Fig. 6: SMT4 vs SMT8 core
Heterogeneous computing approaches for cloud data centres
In heterogeneous systems, different kinds of processors—x86 CPUs and FPGAs—cooperate on a computing task. Heterogeneous architectures are already widely used in the mobile world, where ARM CPUs, GPUs, encryption engines and digital signal processing (DSP) cores routinely work together, often on a single die.
There are two approaches to establish heterogeneous computing systems in cloud data centres.
The first approach is based on heterogeneous super nodes that tightly couple compute resources to multi-core CPUs and their coherent memory system via high-bandwidth, low-latency interconnects like CAPI or NVLink. CAPI is encapsulated by the PCIe and appears to use the same bus architecture with higher bandwidth capabilities and lower overall latencies. NVLink is a high-bandwidth, energy-efficient interconnect that enables ultra-fast communication between the CPU and GPU, and between GPUs. The technology allows data sharing at speeds five to twelve times faster than the traditional PCIe Gen 3 interconnect, resulting in dramatic speed-ups in application performance and creating a new breed of high-density, flexible servers for accelerated computing.
Fig. 7: CAPI FPGA accelerator (based on a standard PCIe accelerator)
The second approach is based on the disaggregation of data centre resources where the individual compute, memory and storage resources are connected via the network fabric and can be individually optimised and scaled in line with the cloud paradigm.
CAPI on Power9
CAPI on Power9 system provides a high-performance solution for implementation of client-specific, computation-heavy algorithms on an FPGA. It can replace either application programs running on a core or custom acceleration implementations attached via input/output (I/O). Applications for CAPI include Monte Carlo algorithms, key value stores and financial and medical algorithms. CAPI removes the overhead and complexity of the I/O subsystem, allowing an accelerator to operate as part of an application.

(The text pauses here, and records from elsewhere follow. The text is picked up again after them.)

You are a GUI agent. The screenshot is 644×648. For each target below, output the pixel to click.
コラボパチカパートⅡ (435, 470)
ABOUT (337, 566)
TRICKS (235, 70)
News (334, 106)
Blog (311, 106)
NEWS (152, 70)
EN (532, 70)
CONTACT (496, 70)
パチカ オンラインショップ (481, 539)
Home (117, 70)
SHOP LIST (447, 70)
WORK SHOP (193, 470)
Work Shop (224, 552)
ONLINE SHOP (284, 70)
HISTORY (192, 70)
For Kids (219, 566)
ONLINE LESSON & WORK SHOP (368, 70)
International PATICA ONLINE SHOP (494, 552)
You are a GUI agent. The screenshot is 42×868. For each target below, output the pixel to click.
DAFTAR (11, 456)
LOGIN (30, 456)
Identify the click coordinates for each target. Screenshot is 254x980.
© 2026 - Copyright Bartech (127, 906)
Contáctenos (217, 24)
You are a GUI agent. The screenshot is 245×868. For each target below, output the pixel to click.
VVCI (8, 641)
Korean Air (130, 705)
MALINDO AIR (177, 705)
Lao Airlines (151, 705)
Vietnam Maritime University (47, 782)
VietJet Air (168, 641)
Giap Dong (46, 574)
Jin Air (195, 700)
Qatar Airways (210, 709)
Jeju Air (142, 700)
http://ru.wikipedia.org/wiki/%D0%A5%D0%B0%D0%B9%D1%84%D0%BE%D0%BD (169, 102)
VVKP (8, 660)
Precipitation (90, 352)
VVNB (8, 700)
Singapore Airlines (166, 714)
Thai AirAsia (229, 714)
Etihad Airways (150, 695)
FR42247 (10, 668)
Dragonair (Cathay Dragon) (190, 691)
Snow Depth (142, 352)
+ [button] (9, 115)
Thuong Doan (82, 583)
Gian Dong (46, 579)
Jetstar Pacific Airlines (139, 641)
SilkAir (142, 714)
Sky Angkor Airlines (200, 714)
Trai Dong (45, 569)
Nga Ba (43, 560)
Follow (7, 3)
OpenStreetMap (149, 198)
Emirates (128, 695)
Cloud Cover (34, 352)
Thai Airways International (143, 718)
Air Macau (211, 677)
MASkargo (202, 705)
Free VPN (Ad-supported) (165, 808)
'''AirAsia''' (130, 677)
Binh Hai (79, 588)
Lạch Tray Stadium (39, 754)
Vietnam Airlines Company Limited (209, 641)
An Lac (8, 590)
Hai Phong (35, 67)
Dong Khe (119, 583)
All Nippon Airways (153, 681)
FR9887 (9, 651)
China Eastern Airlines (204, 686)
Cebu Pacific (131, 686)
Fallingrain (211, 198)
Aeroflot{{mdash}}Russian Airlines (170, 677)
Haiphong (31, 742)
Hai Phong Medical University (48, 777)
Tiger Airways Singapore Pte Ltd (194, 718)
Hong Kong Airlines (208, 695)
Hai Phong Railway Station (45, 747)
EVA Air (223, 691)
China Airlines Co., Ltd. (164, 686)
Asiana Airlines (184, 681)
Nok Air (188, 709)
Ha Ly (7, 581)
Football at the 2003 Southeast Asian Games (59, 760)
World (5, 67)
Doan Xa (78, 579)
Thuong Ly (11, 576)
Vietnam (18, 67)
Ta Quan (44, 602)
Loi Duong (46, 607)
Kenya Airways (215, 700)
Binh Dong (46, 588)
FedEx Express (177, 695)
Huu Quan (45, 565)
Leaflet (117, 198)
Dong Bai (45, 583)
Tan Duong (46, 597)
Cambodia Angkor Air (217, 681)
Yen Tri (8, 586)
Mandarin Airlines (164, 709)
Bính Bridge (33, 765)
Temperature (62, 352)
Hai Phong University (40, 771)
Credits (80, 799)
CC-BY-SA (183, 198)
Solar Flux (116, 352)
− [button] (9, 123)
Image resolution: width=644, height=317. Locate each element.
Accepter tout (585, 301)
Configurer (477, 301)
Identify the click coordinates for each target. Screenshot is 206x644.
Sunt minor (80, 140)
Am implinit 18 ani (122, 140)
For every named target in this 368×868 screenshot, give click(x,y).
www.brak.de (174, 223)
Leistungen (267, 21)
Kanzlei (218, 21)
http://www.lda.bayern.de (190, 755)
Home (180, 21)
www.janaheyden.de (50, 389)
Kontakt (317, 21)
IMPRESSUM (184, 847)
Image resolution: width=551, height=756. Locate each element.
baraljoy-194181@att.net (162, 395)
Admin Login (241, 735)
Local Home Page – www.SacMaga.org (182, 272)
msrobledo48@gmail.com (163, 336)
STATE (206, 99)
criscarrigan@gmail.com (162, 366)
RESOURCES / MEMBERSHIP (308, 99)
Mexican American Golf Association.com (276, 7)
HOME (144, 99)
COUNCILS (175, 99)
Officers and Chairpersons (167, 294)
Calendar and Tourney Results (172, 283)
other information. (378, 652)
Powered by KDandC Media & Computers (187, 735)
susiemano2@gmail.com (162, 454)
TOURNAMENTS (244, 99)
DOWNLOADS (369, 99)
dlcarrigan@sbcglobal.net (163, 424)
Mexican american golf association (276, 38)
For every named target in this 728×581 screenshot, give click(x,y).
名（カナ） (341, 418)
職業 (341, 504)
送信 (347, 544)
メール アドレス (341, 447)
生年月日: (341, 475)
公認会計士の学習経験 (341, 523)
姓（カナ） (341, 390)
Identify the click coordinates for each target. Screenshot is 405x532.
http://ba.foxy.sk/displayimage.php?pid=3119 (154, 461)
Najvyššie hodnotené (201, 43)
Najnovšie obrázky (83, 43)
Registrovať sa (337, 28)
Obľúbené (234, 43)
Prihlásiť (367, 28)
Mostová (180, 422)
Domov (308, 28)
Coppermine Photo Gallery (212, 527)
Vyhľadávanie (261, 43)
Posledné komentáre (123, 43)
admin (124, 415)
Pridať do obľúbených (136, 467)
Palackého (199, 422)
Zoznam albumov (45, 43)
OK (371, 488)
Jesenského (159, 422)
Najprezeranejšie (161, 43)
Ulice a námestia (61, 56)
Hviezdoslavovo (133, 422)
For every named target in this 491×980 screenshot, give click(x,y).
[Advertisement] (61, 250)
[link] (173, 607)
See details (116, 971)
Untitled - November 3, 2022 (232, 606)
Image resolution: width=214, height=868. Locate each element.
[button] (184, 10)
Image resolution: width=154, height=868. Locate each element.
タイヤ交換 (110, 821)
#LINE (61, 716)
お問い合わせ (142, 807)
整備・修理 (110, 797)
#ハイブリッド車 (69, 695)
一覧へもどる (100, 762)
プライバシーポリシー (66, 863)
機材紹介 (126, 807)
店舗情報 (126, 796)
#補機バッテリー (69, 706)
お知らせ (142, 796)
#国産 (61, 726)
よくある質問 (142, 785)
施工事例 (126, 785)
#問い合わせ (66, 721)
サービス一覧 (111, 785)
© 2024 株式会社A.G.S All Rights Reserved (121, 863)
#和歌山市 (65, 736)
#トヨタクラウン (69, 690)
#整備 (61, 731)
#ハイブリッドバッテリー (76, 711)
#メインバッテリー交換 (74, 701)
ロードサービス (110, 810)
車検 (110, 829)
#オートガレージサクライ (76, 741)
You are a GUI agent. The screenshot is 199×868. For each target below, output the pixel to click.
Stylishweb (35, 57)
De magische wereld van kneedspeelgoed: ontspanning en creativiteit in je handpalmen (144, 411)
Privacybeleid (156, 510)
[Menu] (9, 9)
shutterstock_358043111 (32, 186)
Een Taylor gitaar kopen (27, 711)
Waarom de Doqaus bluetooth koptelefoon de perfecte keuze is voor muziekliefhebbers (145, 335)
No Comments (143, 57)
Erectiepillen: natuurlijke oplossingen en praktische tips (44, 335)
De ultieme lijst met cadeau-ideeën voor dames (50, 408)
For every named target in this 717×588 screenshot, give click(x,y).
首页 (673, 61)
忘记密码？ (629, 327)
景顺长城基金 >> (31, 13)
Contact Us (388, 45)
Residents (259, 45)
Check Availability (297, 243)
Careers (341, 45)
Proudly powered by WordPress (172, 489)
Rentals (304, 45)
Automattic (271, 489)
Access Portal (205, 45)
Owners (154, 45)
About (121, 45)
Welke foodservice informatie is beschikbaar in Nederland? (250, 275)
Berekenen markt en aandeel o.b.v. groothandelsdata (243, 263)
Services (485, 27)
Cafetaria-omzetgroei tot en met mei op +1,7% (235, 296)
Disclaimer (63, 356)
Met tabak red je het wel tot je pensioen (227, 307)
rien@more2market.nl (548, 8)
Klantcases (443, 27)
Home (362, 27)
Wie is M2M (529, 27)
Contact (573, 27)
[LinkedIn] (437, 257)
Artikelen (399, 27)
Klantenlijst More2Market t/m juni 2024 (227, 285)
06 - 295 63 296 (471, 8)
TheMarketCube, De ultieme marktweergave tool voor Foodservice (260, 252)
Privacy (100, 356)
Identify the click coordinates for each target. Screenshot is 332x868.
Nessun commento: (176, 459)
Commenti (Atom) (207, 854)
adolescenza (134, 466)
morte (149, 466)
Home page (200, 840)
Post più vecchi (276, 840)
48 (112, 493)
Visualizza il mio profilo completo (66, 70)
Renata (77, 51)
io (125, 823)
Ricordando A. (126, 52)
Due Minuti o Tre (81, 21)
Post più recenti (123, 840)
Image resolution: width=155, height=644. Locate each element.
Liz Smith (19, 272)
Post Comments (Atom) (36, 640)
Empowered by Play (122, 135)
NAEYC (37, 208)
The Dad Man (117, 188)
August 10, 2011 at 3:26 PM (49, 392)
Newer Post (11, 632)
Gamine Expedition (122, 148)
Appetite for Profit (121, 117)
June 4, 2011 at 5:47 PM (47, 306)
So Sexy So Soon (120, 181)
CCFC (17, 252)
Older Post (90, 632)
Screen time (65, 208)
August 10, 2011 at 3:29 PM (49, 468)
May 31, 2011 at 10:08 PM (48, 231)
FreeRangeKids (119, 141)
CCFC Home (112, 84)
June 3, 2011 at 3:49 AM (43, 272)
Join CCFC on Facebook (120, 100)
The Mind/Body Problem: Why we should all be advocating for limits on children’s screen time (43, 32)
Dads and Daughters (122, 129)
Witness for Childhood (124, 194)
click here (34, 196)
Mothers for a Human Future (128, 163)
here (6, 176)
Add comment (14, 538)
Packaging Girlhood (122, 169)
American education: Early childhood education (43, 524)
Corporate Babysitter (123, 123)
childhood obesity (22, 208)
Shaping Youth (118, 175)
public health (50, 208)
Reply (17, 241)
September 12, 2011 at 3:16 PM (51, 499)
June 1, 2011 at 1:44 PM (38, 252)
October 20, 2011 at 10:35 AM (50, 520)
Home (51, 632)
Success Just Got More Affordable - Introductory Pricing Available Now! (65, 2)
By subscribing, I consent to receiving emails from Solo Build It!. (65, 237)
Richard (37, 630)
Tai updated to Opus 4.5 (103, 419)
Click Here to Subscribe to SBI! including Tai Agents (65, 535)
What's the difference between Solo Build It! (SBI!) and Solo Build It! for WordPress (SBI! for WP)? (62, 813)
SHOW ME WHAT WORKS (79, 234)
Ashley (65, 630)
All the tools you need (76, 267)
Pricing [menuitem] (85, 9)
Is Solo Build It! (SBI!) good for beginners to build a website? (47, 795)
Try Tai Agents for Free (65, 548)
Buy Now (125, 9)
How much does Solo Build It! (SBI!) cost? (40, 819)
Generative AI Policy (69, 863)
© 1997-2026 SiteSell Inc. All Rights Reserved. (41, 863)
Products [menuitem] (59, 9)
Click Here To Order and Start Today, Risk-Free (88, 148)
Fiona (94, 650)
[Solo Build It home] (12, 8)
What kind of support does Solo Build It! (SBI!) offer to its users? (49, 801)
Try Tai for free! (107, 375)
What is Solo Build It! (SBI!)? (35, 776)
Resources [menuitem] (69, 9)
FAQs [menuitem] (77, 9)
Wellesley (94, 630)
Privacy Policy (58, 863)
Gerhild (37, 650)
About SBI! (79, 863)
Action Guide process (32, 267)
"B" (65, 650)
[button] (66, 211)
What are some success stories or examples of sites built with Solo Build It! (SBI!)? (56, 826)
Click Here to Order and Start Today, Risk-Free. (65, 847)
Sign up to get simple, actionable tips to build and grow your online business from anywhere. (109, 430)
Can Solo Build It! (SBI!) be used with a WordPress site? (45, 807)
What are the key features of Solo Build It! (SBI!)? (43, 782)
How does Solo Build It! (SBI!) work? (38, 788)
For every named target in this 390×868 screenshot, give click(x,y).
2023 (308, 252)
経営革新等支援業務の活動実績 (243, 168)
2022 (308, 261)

A specific algorithm for acceleration is contained in a unit on the FPGA called the accelerator function unit (AFU or accelerator). AFU provides applications with a higher computational unit density for customised functions to improve the performance of the application and offload the host processor. Use of AFU allows cost-effective processing over a wide range of applications. CAPI can also be used as a base for flash memory expansion, as is the case for IBM Data Engine for NoSQL Power Systems Edition.
Fig. 8: Coherent accelerator processor interface
The Coherent accelerator processor proxy (CAPP) unit maintains a directory of all cache lines held by the off-chip accelerator, allowing it to act as the proxy that maintains architectural coherence for the accelerator across its virtual memory space. A power service layer (PSL) resides on the FPGA alongside the acceleration engine. It works in concert with the CAPP unit across a PCIe connection. The PSL provides a straightforward command to the client-written accelerator, which grants access to coherent memory.
Fig. 9: CAPI technology connections
The CAPP and PSL handle all virtual-to-physical memory translations, simplifying the programming model and freeing the accelerator to do the number crunching directly on the data it receives. In addition, the PSL contains a 256kB resident cache on behalf of the accelerator. Based on the needs of the algorithm, the accelerator can direct the use of the cache via the type of memory accesses (read/write) as cacheable or non-cacheable. While the application executes on the host processor, the CAPI model offloads computation-heavy functions to the accelerator.
Fig. 10: Issues with PCI accelerators
The accelerator is a full peer to the application. It uses an unmodified virtual address with full access to the application’s address space. It uses the processor’s page tables directly with page faults handled by system software. For a CAPI solution, the application might set up the data for the AFU. The application sends the AFU a process element to initiate the data-intensive execution.
Fig. 11: Benefits of coherent accelerators
The process element contains a work element descriptor (WED) provided by the application. The WED can contain the full description of the job to be performed or a pointer to other main memory structures in the application’s memory space. The application can be the master or the slave to the accelerator—whichever mechanism is demanded by the algorithm. Alternatively, the accelerator can receive incoming packets from the network, work on the data, and then inform the application that the processed data is ready for consumption.
Fig. 12: Typical PCIe model flow
The acceleration platform can be integrated into cloud-based services. In this case, the application on the core runs as an Application as a Service (AaaS) for other applications that require services of the accelerator. The AaaS model maintains work queues for the accelerator on behalf of each of the requesting threads and performs any maintenance function needed to inform the accelerator of pending work. These connections are made through operating-system kernel extensions and library functions created specifically for CAPI.